**REQUIRED ACTION**
Nothing but the lines from the one containing "Image resolution: width=1328" through the end of the data should be output, each reproduced exactly.

**EXERCISE INPUT**
[Start of section]

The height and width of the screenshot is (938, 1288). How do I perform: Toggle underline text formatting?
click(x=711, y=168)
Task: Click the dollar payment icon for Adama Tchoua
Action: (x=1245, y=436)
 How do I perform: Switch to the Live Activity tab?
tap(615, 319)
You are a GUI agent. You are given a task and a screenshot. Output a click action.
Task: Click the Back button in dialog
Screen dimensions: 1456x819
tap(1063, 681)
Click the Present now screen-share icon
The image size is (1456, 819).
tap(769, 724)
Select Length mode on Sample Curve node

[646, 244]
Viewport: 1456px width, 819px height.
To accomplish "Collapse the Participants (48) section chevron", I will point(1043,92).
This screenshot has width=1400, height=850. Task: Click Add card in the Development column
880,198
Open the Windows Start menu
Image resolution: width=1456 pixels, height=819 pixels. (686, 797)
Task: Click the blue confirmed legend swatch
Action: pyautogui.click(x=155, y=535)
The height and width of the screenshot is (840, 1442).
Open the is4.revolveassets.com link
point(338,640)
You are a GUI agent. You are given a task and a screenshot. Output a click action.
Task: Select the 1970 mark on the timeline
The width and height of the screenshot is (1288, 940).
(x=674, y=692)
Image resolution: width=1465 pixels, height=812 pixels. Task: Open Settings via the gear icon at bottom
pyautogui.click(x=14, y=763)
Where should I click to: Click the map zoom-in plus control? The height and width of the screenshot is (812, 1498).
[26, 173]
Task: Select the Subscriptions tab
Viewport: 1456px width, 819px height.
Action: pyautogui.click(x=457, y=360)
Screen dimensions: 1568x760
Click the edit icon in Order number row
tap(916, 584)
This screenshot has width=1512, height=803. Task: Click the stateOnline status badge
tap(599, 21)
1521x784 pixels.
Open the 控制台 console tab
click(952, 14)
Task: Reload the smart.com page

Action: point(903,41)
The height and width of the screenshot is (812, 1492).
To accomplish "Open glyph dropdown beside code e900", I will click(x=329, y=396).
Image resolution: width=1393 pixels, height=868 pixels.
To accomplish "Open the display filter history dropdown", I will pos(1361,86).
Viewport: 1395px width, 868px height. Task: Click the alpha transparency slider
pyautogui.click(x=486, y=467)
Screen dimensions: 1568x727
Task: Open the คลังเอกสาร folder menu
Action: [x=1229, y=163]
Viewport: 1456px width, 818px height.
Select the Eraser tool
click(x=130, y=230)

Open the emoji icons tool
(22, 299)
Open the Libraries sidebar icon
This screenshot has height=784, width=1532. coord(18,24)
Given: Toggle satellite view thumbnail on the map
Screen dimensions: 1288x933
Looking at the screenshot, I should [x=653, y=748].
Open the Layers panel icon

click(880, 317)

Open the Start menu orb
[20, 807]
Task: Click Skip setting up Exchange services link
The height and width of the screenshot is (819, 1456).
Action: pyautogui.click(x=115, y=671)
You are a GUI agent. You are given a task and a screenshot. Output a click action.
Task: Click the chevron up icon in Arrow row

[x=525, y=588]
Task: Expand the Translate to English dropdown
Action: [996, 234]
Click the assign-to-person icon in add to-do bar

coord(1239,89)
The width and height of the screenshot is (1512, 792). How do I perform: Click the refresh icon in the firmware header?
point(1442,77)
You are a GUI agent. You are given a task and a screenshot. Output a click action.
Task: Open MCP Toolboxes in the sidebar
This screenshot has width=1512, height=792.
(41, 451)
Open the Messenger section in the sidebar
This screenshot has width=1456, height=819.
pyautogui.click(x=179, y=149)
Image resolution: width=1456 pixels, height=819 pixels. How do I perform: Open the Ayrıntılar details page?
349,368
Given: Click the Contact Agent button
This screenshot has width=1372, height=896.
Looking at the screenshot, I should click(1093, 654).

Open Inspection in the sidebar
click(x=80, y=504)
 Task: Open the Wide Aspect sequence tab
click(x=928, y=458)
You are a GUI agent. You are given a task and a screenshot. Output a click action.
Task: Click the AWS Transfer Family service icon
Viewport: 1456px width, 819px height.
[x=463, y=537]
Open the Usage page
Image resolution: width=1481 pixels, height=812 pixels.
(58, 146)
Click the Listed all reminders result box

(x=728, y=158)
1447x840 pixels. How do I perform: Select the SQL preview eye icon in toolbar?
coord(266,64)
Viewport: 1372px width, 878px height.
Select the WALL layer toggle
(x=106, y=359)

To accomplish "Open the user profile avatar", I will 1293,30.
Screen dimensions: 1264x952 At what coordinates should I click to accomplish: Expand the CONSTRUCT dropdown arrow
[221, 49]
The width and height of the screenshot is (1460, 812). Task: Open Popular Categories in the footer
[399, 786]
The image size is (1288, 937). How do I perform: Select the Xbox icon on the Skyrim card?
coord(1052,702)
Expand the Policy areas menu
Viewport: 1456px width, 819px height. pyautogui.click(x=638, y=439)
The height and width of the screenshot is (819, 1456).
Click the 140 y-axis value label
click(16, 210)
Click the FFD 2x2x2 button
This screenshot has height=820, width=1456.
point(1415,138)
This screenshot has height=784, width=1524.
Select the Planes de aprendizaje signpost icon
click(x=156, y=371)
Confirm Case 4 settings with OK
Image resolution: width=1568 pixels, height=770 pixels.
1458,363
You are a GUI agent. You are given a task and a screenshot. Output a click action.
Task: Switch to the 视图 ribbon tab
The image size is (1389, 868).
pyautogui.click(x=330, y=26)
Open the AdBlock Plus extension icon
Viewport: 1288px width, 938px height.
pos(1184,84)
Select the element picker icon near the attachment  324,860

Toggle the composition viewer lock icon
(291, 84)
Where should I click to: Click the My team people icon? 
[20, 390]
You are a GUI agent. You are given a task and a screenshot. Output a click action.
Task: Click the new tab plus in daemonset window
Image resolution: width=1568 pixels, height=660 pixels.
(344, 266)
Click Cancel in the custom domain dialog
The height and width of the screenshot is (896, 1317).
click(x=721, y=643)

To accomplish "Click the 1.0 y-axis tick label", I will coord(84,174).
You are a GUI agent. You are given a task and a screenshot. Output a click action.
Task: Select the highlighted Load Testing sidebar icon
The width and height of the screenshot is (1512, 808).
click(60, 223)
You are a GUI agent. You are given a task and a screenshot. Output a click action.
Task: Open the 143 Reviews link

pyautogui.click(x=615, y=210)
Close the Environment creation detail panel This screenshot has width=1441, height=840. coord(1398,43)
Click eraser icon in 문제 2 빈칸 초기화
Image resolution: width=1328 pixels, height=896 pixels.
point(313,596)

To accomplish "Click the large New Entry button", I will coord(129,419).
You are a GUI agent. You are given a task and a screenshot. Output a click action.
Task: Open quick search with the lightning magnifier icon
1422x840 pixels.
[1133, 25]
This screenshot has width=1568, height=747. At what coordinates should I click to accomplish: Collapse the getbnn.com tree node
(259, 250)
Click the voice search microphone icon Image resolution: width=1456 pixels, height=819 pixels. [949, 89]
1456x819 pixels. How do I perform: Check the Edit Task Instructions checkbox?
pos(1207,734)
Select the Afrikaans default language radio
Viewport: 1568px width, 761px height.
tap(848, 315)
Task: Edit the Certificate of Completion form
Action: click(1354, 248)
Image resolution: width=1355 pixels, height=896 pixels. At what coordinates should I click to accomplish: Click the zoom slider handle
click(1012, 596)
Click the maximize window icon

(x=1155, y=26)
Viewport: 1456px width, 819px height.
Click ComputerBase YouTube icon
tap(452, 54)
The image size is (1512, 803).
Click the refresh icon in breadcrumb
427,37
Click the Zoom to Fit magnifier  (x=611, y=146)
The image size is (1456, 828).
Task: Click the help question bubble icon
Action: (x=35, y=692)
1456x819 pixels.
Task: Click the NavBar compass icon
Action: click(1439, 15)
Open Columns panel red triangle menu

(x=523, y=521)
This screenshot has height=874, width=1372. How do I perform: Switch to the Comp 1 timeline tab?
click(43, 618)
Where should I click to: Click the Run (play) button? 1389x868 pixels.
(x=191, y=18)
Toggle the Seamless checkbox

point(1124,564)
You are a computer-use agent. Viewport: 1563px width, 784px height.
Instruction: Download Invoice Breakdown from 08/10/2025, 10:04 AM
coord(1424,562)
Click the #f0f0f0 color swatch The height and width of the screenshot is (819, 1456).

[End of section]

**REPLY**
Image resolution: width=1328 pixels, height=896 pixels.
point(313,596)

To accomplish "Click the large New Entry button", I will coord(129,419).
You are a GUI agent. You are given a task and a screenshot. Output a click action.
Task: Open quick search with the lightning magnifier icon
1422x840 pixels.
[1133, 25]
This screenshot has width=1568, height=747. At what coordinates should I click to accomplish: Collapse the getbnn.com tree node
(259, 250)
Click the voice search microphone icon Image resolution: width=1456 pixels, height=819 pixels. [949, 89]
1456x819 pixels. How do I perform: Check the Edit Task Instructions checkbox?
pos(1207,734)
Select the Afrikaans default language radio
Viewport: 1568px width, 761px height.
tap(848, 315)
Task: Edit the Certificate of Completion form
Action: click(1354, 248)
Image resolution: width=1355 pixels, height=896 pixels. At what coordinates should I click to accomplish: Click the zoom slider handle
click(1012, 596)
Click the maximize window icon

(x=1155, y=26)
Viewport: 1456px width, 819px height.
Click ComputerBase YouTube icon
tap(452, 54)
The image size is (1512, 803).
Click the refresh icon in breadcrumb
427,37
Click the Zoom to Fit magnifier  (x=611, y=146)
The image size is (1456, 828).
Task: Click the help question bubble icon
Action: (x=35, y=692)
1456x819 pixels.
Task: Click the NavBar compass icon
Action: click(1439, 15)
Open Columns panel red triangle menu

(x=523, y=521)
This screenshot has height=874, width=1372. How do I perform: Switch to the Comp 1 timeline tab?
click(43, 618)
Where should I click to: Click the Run (play) button? 1389x868 pixels.
(x=191, y=18)
Toggle the Seamless checkbox

point(1124,564)
You are a computer-use agent. Viewport: 1563px width, 784px height.
Instruction: Download Invoice Breakdown from 08/10/2025, 10:04 AM
coord(1424,562)
Click the #f0f0f0 color swatch The height and width of the screenshot is (819, 1456).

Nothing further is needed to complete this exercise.